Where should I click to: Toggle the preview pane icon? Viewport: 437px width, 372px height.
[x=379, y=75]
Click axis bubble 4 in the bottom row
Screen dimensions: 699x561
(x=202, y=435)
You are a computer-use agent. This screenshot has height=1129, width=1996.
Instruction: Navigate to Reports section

---

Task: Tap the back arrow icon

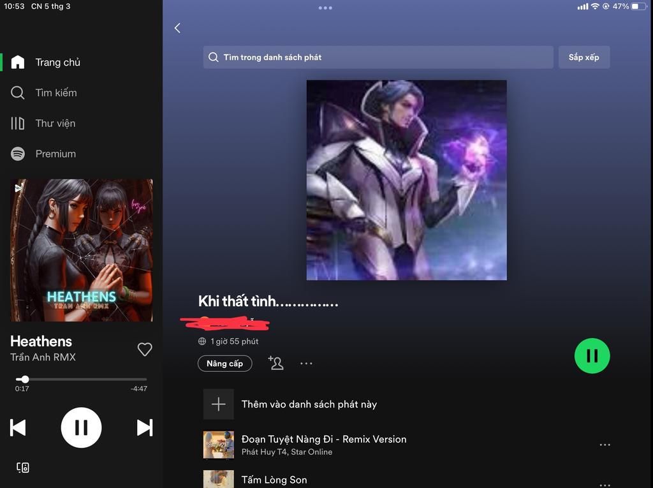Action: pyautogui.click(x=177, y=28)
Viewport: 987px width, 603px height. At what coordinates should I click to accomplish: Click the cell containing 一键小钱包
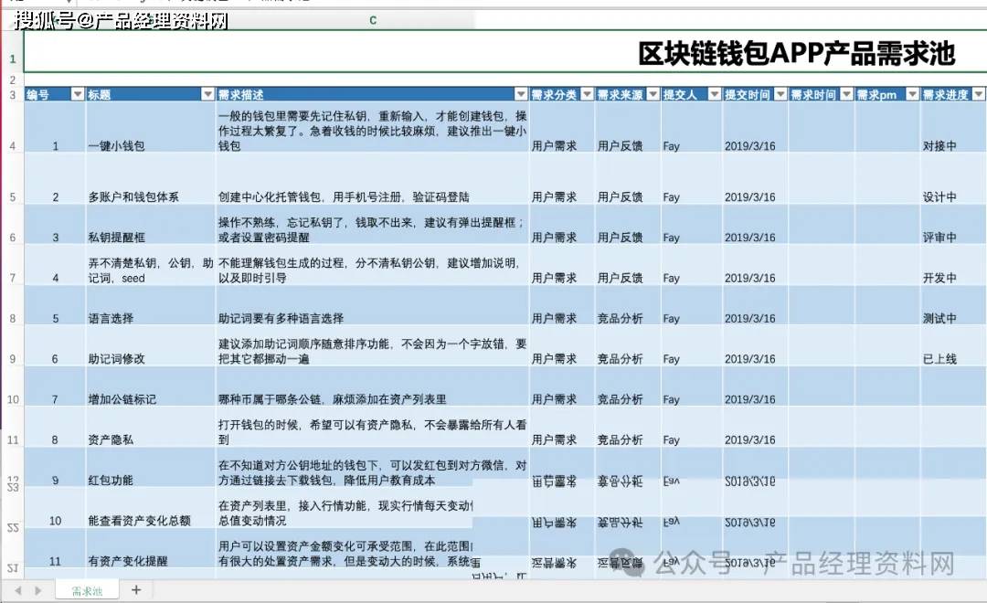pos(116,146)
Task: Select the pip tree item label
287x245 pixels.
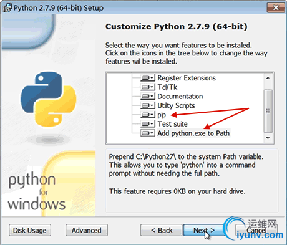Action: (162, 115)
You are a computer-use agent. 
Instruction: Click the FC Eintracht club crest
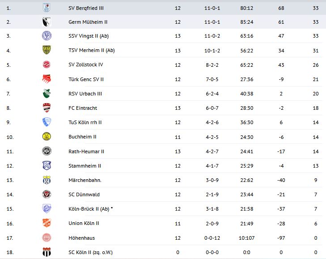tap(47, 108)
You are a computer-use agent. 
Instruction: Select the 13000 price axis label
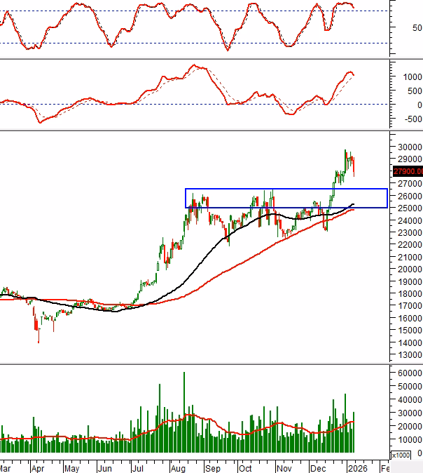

* What you are asked to do:
Copy the data above word for word, from the line that contains "Viewport: 987px width, 603px" through the line that contains "Instruction: Select the", including both of those lines. Leave the pictures out of your copy.

* Response to the task:
Viewport: 987px width, 603px height. At what coordinates should I click to accomplish: Click the cell containing 一键小钱包
pos(116,146)
Task: Select the pip tree item label
287x245 pixels.
Action: (162, 115)
You are a computer-use agent. 
Instruction: Click the FC Eintracht club crest
tap(47, 108)
You are a computer-use agent. 
Instruction: Select the 13000 price axis label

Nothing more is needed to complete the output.